Dimensions and surface attributes of the nonameric CsgG channel. (A) Hydrophobicity of the outer surfaces of the nonameric CsgG channel. The outer surface exhibits a clear subdivision into an upper nonpolar surface (the TM region) and a lower polar surface (the periplasmic region). (B) The pore radius of the CsgG channel along the channel axis from the periplasmic space to the extracellular space, calculated by using EDPDB (23). The eyelet of the pore, which is formed by the nine eyelet loops and lies at the middle of the channel, is only 12 Å in diameter and 20 Å in length. Because of the ninefold rotational symmetry, the entire channel is nearly circular. (C) A slab view from the plane of the OM showing the electrostatic properties inside of the channel. Positive and negative charges are in blue and red, respectively. The interior surface of the channel is predominantly negatively charged (contoured from +10 to −10 kT/e). (D) Hydrophobicity of the channel constriction region that is formed by nine eyelet loops viewed from the extracellular (Left) and the periplasmic (Right) space. In contrast to the hydrophilic nature of the channel wall, the surface of the eyelet loops is highly hydrophobic (gold, W/Y/F/M/L/I/V/P/A/G; turquoise, K/R/H/E/D/Q/N/T/S/C).

Fig. 3.

Detailed view of the eyelet of the nonameric CsgG channel. (A) Ribbon representation of a CsgG protomer with the side chains of residues Phe-63 (magenta), Tyr-66 (orange), Asn-70 (cyan), and Phe-71 (magenta) represented as sticks (side view from the plane of the OM). Residues Phe-71, Asn-70, and Tyr-66 of CsgG in the structure lie sequentially along the channel axis. (B) A detailed view of the eyelet. The side chains of Tyr-66, Asn-70, and Phe-71 point at the channel axis. The pore eyelet is lined with three stacked nine-residue rings, and each ring is formed by a single identical residue from each CsgG protomer. Nine Phe-63 residues form an external ring (indicated by a dashed circle) outside of the inner ring formed by nine Phe-71 residues.

Fig. 4.

Mutational analysis of the nonameric CsgG channel. (A) Negative-stain EM micrographs of E. coli K-12 strain BW25113 WT (Left), ΔcsgG mutant (Center), and BW25113 ΔcsgG mutant transformed with pBAD22-CsgG plasmid (Right).

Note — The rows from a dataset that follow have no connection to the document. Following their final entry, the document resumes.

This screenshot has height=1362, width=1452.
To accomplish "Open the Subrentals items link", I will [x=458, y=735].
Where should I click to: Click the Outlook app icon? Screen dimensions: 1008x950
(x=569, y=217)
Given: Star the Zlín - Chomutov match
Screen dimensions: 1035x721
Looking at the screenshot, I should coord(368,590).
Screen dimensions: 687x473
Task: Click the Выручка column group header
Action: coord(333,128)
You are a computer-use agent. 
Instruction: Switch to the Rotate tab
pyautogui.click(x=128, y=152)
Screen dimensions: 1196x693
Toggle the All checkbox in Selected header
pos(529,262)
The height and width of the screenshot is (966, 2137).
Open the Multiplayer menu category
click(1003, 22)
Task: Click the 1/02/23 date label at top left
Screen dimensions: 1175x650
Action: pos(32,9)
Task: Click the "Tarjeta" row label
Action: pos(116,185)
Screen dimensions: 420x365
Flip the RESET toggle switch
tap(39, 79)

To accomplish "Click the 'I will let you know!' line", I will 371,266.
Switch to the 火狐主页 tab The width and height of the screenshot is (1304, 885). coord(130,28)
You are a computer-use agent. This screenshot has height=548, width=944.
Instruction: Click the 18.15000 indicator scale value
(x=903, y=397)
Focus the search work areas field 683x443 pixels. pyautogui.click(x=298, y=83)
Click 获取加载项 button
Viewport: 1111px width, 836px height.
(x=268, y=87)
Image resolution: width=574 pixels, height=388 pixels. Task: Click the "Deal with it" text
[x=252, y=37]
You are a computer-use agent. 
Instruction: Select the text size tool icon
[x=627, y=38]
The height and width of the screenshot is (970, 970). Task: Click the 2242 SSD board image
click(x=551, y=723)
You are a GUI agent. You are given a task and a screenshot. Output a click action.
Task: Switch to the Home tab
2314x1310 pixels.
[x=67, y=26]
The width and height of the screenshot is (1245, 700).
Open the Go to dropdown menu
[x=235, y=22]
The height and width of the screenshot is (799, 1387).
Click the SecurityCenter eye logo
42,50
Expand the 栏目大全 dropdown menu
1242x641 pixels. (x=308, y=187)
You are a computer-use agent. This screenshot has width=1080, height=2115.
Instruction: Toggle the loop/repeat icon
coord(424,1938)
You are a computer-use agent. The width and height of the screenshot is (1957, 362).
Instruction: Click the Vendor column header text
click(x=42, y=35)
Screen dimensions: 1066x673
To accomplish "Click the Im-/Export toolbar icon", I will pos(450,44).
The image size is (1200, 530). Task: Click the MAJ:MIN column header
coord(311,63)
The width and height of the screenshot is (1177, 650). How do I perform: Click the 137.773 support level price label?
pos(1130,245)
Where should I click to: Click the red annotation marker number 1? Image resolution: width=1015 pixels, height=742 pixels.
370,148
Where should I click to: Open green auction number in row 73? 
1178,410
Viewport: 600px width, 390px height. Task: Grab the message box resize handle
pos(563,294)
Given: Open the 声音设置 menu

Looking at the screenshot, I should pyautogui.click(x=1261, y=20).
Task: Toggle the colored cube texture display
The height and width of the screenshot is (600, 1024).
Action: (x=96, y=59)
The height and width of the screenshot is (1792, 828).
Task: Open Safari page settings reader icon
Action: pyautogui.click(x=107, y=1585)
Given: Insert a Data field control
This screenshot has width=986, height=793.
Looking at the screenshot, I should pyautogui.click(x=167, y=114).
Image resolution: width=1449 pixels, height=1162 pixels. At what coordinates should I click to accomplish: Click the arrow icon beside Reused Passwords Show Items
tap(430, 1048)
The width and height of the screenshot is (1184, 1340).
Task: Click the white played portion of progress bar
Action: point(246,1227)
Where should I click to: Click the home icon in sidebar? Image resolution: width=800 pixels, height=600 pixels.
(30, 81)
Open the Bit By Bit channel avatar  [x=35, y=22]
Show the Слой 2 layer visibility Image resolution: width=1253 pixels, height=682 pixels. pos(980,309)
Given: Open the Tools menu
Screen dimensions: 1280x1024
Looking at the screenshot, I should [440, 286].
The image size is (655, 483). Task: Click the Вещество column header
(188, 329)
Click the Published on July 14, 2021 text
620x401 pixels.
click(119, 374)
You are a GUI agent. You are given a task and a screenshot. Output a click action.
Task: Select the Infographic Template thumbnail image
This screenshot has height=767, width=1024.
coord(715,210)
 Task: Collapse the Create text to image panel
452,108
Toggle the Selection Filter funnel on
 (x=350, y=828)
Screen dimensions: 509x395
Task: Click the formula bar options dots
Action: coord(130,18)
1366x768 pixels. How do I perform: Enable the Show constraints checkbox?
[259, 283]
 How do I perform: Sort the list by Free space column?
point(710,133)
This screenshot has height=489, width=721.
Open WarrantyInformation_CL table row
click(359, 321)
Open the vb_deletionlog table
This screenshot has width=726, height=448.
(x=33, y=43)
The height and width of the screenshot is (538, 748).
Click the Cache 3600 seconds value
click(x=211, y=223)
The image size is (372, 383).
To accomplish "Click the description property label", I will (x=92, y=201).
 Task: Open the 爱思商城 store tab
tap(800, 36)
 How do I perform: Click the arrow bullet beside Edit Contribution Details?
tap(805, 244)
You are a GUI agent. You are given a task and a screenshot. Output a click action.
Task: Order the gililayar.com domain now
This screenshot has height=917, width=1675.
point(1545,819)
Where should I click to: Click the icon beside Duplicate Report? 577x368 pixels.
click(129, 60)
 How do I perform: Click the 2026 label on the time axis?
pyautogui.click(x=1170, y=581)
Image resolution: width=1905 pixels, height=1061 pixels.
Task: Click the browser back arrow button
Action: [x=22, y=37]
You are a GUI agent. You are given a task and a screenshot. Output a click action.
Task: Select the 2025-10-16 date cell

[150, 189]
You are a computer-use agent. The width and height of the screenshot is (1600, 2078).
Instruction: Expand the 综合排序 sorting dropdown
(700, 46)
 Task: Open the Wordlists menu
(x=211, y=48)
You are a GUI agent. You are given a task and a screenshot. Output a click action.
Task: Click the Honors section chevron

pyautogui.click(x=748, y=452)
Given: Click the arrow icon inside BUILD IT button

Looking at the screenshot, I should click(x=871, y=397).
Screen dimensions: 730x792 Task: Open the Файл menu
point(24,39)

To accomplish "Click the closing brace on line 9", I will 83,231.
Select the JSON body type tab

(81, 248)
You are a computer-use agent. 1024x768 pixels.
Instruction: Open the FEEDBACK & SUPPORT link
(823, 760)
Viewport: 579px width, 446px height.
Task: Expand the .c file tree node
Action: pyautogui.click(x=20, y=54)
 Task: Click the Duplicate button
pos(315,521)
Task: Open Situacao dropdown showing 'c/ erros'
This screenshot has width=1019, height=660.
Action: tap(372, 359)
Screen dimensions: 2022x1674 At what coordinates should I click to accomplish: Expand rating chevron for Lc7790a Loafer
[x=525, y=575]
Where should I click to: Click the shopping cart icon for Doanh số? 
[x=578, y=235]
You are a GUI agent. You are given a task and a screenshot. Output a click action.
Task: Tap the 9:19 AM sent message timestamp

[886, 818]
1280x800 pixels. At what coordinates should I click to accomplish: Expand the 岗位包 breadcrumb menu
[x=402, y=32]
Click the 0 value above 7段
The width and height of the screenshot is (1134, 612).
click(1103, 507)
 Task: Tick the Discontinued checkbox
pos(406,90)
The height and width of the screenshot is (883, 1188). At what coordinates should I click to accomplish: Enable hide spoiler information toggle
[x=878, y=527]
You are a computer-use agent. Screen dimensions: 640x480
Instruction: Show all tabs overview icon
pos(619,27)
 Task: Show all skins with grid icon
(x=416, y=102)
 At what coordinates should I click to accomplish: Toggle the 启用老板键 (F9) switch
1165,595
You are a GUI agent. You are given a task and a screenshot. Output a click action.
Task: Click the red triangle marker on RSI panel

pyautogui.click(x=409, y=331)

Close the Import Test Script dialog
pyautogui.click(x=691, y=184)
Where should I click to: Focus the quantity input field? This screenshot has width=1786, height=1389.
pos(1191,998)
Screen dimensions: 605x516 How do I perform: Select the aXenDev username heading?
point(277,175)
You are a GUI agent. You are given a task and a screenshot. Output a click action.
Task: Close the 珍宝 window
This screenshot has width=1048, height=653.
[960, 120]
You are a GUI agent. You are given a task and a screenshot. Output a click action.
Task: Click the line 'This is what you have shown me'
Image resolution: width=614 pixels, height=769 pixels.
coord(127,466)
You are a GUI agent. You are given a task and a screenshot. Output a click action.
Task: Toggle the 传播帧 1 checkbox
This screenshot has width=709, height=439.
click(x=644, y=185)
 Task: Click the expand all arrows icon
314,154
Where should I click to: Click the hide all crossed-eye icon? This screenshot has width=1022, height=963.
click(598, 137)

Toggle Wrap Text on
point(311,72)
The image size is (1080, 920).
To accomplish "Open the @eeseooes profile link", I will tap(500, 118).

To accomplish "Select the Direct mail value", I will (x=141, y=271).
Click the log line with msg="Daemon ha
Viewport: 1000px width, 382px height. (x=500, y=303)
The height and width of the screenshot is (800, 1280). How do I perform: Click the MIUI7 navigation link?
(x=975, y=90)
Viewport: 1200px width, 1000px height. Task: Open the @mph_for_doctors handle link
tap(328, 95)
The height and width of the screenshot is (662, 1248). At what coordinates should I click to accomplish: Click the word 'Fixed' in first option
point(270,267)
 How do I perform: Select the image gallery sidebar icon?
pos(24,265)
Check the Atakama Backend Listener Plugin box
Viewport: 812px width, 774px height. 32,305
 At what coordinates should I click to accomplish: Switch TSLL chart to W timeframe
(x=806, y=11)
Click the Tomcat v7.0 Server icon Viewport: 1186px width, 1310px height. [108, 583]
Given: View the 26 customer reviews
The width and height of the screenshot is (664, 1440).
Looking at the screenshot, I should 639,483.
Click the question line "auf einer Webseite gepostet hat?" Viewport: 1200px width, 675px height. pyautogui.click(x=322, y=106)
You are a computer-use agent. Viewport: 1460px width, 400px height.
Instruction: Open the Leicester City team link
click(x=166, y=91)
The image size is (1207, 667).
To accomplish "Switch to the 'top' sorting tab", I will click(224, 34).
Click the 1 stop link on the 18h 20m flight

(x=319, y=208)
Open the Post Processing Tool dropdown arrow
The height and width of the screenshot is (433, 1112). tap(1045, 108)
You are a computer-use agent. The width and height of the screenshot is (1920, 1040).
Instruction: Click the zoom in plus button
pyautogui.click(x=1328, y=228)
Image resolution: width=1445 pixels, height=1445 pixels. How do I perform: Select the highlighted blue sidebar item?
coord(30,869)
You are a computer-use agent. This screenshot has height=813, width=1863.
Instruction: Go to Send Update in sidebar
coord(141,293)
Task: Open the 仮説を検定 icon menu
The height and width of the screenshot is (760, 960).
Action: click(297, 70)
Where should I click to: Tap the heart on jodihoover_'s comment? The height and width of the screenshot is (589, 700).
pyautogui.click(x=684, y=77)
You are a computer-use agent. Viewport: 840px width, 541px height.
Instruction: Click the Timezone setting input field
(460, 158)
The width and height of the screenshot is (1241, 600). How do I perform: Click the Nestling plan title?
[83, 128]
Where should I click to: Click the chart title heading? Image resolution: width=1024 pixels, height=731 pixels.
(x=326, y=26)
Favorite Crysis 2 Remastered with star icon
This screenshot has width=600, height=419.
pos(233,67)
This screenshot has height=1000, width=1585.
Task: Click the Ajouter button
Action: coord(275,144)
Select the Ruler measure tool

Hair-like surface appendages are curli. (Scale bars: 500 nm.) (B) CR–yeast extract casamino acids (YESCA) plate with E. coli K-12 strain BW25113ΔcsgG mutant transformed with vector control (pBAD22), plasmids encoding WT CsgG or CsgG mutants at position of Tyr-66. Eleven of 19 point mutants (Y66G, Y66V, Y66I, Y66T, Y66C, Y66P, Y66N, Y66K, Y66R, Y66D, and Y66E) have noticeable decreased curli production compared with the WT. (C) CR-YESCA plate with E. coli K-12 strain BW25113ΔcsgG mutant transformed with vector control (pBAD22), plasmids encoding WT CsgG or CsgG mutants at position of Phe-71. Nine of 19 point mutants (F71A, F71G, F71V, F71S, F71T, F71P, F71D, and F71E) interfere with curli production. Reduced curli production of CsgG mutants was quantified by using a Thioflavin T (ThT) fluorescence assay as shown in Fig. S5G. All CR-YESCA plates contained 0.01 mM arabinose. Experiments were repeated at least three times. Representative data are shown.